Imagine, if you will, a mellow old building. It should have the look of a friendly, hospitable country hotel. There should be green blinds and little outside balconies on its upper floors, and windows with looped lace curtains; and white pillars standing at the entrance, at the top of a low flight of steps. It is either in the most beautiful countryside, or if in the city, then it is sequestered within a large garden and high hedges whose role is not so much to hide the building from outsiders, but discreetly veil the distasteful outside from the eyes of the fortunate ones inside.

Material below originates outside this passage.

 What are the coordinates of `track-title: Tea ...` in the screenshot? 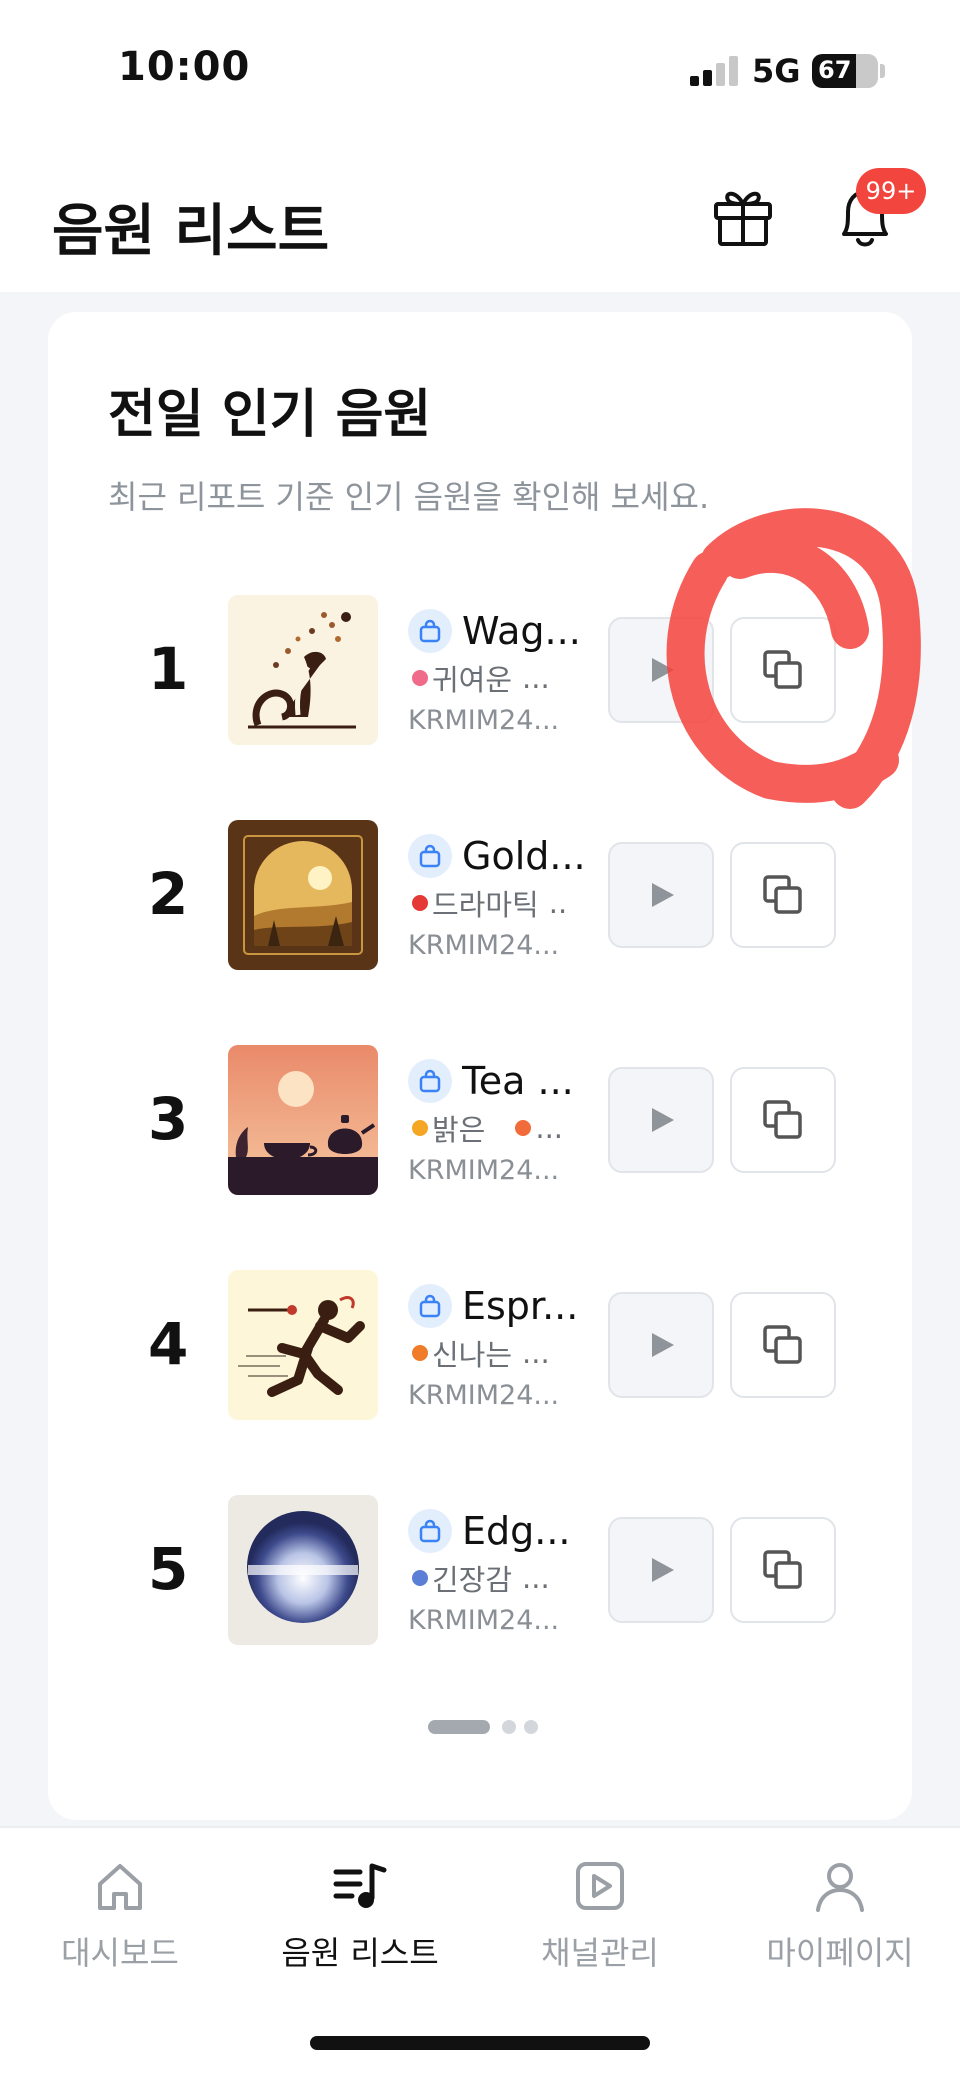 It's located at (518, 1081).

The door-windows are of stained glass most elegantly and curiously worked. Most of the windows are wreathed with lace shades in designs of birds, cupids, and garlands of flowers. In the entrance hall crimson silk shades lined with black netting are used, as the light penetrating through them fills the hall with a rich, subdued glow. This gentle glow sets the visitor at once in the right frame of mind. She is to abandon the tense, cynical outlook necessary to shield oneself from the harmful influences of the current age, and instead allow herself to be what she really is: a faithful servant of Beauty. The building she has entered is a sanctuary of Beauty, and nothing that mars the special atmosphere is allowed within. From the architectural proportions to the most minute details of embroidered napkins, everything is in harmony and chosen for their beauty. It is a place of rest for those whose daily existence makes them suffer a thousand little indignities and attacks on their sense of aesthetics – a resort for a weekend or as long as it takes to cure the effects of the Cloud of Ugliness.

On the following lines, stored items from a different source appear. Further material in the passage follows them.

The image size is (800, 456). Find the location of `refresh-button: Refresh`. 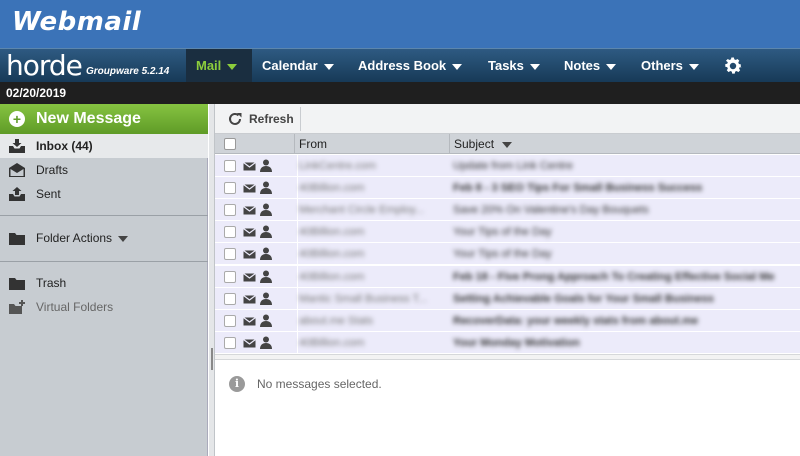

refresh-button: Refresh is located at coordinates (261, 119).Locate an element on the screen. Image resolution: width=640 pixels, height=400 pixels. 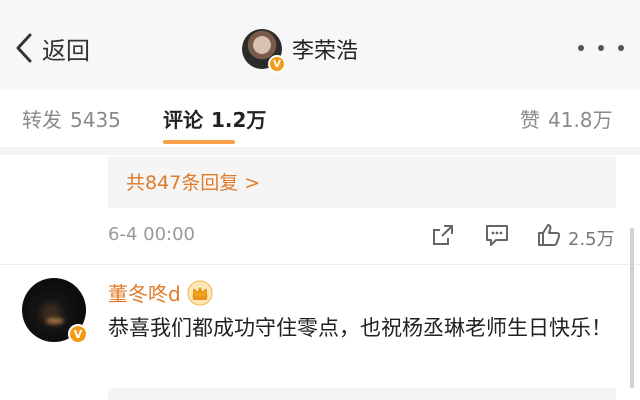
share-button is located at coordinates (443, 235).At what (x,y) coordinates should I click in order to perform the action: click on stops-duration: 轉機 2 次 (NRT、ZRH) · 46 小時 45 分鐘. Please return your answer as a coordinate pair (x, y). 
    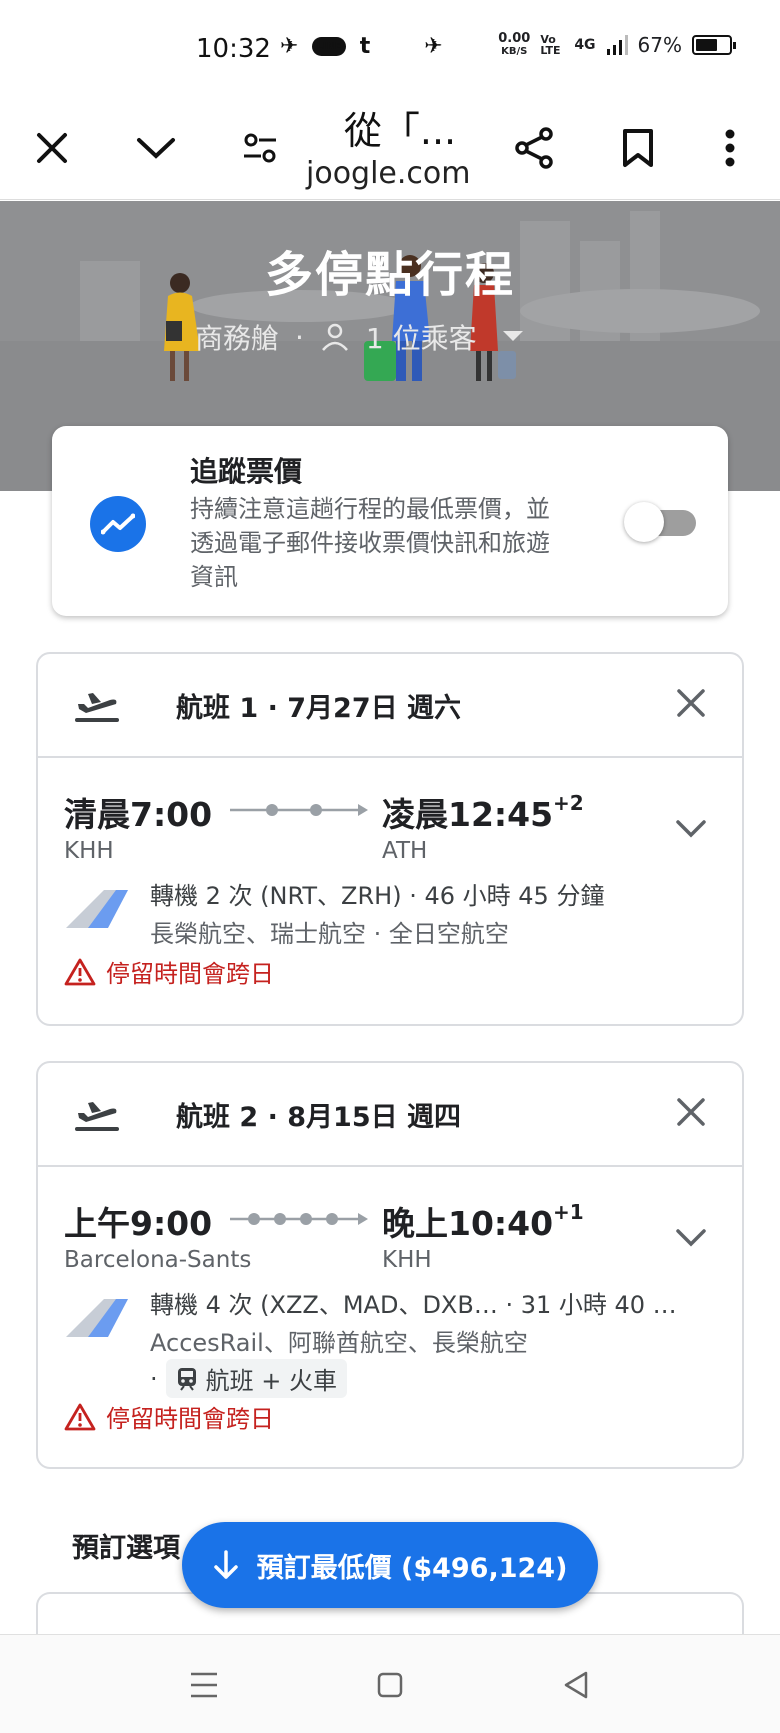
    Looking at the image, I should click on (378, 896).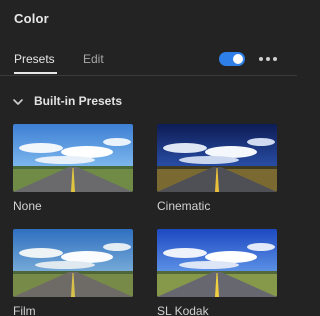  I want to click on preset-none: None, so click(73, 168).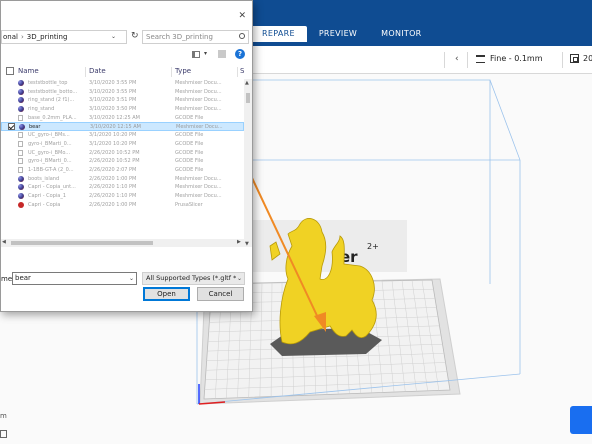 The image size is (592, 444). I want to click on file-date: 2/26/2020 1:10 PM, so click(113, 188).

They arrive alone or in small groups, dressed in elegant travel suits and carrying stylish luggage and colourful hat boxes. Already on the entrance steps they feel the cares of the outside world melting away. Visitors are asked to dress accordingly, and of course they do, for it is their longing to wear the most beautiful and charming fashions among others who share the same desire. From the morning meal, served in a lovely pastel-toned breakfast room, to the evening dances in the grand hall, each activity shall be enjoyed in just the correct outfit.
Each lady visitor takes care to match the occasion, season, time of the day and even the decoration of the room with her appearance. They nod approvingly at each others’ neat morning gowns and linen caps during the breakfast. The share smiles of pure delight when meeting in the parlor for an educational lecture, each and every one wearing a trim morning dress, chic hat and fresh gloves – all following the rules of good taste and yet each one different, suited to the wearer’s personality and type. Afternoon tea is the chance to take pleasure in the tea gown, garnished with every luxury which extravagance could suggest. Those with taste for cocktails may at the appointed hour garb themselves in the most gorgeous hats the world has ever had the joy to witness. And the conclusion of the day is the grand evening dance, as formal dress affords the greatest opportunity for the esteemed visitors to dress up, to express through their clothes gaiety and romance, beauty and sophistication.